Each new blockchain created within Cosmos (which is called a ‘zone’) is tied to the Cosmos Hub, which maintains a steady-state record of each zone. The Cosmos Hub, which is a proof-of-stake blockchain, is powered by the ATOM cryptocurrency.

The most interesting point about the Cosmos ecosystem is that it isn’t closed. It’s entirely possible to connect with other blockchains such as Bitcoin or Ethereum.

ATOM

ATOM serves as both staking and governance coin.  You can stake it and make money doing it, or use your aggregate coins to vote on what happens with blockchain development.

The typical annual percentage yield is 9.7%.

Source: https://cosmos.network/learn/staking/

Consensus Mechanism

Cosmos consensus mechanism isn’t quite like Proof-of-Stake or Proof-of-Work, despite the fact that it is itself a PoS blockchain. It uses something called Tendermint, and more specifically Tendermint BFT.

Tendermint has two components—the blockchain consensus engine and a generic application interface.

The consensus engine, which is called Tendermint Core, makes sure the transactions being recorded on every machine are in the same order. The Application BlockChain Interface (ABCI) allows transactions to be processed in any programming language.

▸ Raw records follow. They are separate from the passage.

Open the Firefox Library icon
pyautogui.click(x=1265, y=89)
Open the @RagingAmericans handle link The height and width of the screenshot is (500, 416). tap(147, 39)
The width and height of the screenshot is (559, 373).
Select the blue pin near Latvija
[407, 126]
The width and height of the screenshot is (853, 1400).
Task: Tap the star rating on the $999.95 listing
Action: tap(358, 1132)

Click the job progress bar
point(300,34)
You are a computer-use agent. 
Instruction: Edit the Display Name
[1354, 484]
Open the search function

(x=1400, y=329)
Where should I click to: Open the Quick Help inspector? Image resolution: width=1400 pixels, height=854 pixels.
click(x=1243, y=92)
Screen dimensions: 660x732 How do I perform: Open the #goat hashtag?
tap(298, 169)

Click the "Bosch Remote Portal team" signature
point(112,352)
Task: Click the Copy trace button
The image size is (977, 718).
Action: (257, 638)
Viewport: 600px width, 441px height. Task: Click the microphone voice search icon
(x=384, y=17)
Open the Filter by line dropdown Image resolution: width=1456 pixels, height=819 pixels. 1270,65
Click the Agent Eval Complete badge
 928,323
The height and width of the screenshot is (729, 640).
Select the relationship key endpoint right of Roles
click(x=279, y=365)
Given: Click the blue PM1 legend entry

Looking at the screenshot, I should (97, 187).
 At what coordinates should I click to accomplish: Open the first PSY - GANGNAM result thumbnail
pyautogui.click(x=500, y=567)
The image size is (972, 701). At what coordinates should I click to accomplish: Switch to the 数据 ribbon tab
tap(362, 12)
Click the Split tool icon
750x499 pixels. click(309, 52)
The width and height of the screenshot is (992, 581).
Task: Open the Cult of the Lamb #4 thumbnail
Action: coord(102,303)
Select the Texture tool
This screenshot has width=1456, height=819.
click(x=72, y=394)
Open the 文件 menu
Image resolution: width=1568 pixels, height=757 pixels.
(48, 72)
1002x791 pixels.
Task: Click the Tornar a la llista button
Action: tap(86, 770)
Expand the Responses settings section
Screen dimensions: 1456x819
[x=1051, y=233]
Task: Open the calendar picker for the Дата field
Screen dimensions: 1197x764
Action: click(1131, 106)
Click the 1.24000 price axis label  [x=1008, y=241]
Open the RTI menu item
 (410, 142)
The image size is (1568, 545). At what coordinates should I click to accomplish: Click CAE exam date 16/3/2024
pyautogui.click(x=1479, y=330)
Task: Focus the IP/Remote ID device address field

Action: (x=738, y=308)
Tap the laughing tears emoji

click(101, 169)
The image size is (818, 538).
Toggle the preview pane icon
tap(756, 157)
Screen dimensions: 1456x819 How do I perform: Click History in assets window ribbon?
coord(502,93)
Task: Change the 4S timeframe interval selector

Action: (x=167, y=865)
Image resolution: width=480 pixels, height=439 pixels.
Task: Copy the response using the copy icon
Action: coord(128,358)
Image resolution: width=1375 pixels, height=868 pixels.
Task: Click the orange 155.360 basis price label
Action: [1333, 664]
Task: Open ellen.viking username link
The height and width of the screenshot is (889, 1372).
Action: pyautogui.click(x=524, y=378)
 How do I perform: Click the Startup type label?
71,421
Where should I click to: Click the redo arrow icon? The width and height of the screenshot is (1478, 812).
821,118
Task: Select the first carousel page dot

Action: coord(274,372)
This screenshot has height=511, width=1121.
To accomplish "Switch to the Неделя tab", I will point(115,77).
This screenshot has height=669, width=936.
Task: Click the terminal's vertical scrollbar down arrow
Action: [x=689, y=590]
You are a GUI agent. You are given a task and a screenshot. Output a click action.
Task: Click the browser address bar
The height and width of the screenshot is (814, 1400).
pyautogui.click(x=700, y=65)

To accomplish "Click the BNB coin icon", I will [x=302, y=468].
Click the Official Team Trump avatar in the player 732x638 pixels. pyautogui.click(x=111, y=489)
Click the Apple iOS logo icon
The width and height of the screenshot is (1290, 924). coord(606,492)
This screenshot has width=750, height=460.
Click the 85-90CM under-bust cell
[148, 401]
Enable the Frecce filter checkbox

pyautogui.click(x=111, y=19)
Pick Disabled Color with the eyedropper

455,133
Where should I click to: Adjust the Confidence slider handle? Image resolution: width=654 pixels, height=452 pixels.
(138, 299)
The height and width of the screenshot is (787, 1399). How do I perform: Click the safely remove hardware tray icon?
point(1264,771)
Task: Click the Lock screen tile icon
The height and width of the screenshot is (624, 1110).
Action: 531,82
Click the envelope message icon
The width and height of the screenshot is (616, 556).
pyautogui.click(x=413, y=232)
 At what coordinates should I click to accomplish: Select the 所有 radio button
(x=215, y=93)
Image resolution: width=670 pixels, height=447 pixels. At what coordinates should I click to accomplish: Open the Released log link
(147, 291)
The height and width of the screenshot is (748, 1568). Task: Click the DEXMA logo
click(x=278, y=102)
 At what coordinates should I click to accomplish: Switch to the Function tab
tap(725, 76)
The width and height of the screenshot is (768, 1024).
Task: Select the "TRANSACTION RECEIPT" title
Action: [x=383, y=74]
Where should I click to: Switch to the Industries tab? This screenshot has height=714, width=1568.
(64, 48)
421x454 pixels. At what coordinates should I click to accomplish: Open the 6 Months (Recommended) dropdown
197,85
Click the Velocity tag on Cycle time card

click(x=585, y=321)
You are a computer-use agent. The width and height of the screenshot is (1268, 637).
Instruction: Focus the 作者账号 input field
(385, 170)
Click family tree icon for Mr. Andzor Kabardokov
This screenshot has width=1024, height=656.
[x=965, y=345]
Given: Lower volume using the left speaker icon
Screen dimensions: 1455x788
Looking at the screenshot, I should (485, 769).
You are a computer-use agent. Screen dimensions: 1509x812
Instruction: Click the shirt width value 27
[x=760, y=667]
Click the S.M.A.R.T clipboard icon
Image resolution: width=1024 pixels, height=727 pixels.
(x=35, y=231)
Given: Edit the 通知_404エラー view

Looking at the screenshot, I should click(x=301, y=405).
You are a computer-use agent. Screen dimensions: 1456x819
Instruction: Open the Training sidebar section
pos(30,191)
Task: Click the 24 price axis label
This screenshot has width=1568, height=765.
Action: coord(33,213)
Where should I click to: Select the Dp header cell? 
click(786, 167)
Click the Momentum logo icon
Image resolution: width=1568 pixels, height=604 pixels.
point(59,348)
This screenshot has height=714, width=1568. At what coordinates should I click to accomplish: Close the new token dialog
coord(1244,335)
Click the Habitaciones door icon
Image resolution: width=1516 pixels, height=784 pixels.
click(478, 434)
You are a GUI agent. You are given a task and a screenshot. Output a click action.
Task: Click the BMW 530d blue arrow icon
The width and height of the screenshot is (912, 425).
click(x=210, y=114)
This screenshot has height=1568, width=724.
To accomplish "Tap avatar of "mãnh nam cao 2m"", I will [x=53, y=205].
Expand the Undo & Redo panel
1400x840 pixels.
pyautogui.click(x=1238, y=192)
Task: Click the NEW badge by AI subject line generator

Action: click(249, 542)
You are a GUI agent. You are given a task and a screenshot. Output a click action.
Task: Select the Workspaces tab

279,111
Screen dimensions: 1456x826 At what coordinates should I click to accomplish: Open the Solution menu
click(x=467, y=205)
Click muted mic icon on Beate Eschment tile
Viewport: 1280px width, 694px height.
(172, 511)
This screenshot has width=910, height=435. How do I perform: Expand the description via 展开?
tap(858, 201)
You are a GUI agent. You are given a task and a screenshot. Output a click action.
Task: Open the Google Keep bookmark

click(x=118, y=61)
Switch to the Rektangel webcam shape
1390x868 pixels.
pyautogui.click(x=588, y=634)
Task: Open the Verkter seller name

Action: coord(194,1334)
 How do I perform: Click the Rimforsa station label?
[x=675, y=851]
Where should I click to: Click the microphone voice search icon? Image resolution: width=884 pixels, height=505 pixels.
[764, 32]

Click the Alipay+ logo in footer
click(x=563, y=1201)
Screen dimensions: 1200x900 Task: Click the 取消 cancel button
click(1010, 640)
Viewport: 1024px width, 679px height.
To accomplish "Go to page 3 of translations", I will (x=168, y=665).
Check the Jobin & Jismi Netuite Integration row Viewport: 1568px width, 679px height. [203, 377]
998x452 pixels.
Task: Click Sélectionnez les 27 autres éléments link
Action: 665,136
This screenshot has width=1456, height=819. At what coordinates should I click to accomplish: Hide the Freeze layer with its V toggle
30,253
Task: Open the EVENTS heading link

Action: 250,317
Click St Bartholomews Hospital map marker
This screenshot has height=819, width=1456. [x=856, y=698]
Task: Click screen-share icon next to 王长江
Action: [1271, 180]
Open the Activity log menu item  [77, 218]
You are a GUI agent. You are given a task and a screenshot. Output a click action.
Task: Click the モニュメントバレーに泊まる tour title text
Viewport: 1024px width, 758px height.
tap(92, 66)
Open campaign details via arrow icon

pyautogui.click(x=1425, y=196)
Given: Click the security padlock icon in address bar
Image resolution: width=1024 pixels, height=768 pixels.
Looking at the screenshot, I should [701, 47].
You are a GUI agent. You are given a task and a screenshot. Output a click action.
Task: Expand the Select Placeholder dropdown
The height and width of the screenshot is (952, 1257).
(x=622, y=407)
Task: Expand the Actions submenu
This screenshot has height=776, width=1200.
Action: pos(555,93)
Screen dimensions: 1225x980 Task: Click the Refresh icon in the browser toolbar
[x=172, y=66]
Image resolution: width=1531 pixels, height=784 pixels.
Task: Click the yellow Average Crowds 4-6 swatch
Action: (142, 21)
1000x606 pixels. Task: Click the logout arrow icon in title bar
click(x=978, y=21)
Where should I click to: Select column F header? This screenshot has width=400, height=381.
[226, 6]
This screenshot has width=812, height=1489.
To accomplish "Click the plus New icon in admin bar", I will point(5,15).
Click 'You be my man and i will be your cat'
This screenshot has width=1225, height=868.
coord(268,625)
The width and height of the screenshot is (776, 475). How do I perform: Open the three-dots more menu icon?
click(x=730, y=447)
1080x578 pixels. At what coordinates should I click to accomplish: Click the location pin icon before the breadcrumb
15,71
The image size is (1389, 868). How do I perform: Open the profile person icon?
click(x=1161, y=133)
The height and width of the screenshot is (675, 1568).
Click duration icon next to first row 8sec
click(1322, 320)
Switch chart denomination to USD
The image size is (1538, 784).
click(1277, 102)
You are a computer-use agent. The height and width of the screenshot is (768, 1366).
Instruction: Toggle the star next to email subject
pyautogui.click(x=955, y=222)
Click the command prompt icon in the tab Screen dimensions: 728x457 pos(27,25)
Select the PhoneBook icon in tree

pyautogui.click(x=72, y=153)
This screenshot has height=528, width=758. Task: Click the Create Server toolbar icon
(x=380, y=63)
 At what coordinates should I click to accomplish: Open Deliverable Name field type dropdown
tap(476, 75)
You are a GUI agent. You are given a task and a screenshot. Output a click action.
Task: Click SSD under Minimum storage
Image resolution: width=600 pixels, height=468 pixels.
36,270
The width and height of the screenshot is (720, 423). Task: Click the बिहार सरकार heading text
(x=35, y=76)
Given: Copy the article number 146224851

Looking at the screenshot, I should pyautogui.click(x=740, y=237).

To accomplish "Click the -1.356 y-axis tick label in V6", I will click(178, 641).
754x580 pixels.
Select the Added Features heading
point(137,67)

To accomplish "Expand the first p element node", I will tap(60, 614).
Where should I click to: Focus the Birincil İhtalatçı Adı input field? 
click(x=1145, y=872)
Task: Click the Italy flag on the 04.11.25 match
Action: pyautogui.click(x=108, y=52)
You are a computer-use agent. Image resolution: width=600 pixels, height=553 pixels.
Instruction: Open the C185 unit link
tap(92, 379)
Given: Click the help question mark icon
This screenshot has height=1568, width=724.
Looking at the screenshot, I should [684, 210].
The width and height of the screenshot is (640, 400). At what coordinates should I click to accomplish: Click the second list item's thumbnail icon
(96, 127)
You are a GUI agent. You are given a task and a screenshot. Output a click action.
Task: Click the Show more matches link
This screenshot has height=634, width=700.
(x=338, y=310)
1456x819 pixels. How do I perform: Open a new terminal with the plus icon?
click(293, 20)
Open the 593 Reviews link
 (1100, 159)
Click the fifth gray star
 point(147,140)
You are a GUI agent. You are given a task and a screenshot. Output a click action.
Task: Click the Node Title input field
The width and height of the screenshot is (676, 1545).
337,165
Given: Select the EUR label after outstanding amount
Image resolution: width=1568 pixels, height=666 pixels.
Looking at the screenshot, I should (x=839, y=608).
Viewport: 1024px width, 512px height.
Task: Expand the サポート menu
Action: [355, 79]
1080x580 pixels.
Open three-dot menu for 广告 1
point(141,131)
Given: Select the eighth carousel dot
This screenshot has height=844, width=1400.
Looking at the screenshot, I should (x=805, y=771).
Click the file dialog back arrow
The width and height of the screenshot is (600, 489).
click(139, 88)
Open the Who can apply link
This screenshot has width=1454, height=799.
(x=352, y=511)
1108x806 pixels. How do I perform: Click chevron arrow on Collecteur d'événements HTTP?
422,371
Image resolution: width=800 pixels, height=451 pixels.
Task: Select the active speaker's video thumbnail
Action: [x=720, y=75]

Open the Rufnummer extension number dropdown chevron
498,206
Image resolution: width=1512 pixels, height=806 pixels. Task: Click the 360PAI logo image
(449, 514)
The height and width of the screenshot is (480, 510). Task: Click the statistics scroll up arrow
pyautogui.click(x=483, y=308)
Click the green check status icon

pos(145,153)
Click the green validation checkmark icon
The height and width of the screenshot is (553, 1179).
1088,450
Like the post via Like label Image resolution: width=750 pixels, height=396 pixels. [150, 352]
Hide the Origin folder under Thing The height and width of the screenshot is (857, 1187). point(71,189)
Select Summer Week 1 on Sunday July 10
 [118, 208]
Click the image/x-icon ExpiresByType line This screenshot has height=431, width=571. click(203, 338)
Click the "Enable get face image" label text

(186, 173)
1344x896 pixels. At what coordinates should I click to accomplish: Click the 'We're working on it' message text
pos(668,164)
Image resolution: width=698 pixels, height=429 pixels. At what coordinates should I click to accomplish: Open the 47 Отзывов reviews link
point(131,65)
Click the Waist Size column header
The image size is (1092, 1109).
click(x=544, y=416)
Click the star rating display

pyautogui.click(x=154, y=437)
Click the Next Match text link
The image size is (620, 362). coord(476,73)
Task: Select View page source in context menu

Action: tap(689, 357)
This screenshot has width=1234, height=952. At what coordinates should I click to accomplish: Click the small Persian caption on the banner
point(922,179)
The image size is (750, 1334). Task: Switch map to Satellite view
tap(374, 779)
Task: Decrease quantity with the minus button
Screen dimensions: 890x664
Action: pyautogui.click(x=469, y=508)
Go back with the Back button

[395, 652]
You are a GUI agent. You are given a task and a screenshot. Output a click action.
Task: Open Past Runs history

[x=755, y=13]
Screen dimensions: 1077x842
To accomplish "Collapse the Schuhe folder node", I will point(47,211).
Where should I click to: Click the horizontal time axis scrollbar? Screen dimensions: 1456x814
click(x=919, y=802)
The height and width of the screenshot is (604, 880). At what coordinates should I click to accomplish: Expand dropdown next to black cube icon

Here’s what makes the consensus mechanism stand out compared to others:

It’s ready for service in both public and private blockchains.

  • Tendermint has a block time of 1 second and handles up to thousands of transactions per second.
  • Finality is instant. Finality is the time it takes for a transaction to be verified on the blockchain. This is different from bitcoin’s finality system and others like it—which run on the longest chain idea of finality. Whereas a few blocks may need to be closed for a transaction to be completely safe from elimination. Instant finality comes with its own issues, which can include errors and compounding of errors.
  • Tendermint consensus is not only fault tolerant, but accountable. If the blockchain were to fork due to bad actors, there is a way to determine who did it.

Who created Cosmos?

Cosmos was developed and launched by a Swiss non-profit called The Interchain Foundation (ICF), which funds open-source blockchain projects. Its developers are Jae Kwon and Ethan Buchman, who co-founded the network in 2014, and created Tendermint independently before injecting it into Cosmos.

You can read the Cosmos white paper here, and also at the website.

The ICF held a two week initial coin offering (ICO) in 2017, and raised over $17 million. Tendermint Inc. raised another $9 million to continue developing in a Series A funding round in 2019.

How does Cosmos solve scalability?

Cosmos uses two different types: vertical and horizontal.

Vertical scalability:

This is for scaling the blockchain itself.

First, the move away from Proof-of-Work based mechanisms meant Tendermint could scale to thousands of transactions a second. The bottleneck factor is with the application. Something like the Ethereum Virtual Machine bogs down the transaction time rather than applications where transaction types and functions are embedded, such as the standard Cosmos application.

Horizonal scalability:

Vertical scaling has its limits. Eventually even the strongest, most capable consensus engine reaches a plateau. In order to bypass it, the solution to move to multi-chain architectures, which is something Cosmos was created to bypass. The idea is to have many chains adding their power to the same application and monitored by a common validator, which theoretically makes blockchains infinitely scalable.

Will it actually work? Well. Cosmos is the 21st largest crypto by market cap, which isn’t bad given its rate of growth over the past year. But it’s still not in the top ten and not anywhere close to what Polkadot can do. If it does manage to produce a resolution to the scaling issue in blockchain by implementing a horizontally scaling internet of blockchains, you can expect this coin to be the one that leads the pack in the future.

At present, though, it has a $7,877,457,182 market cap and trades for $27.33.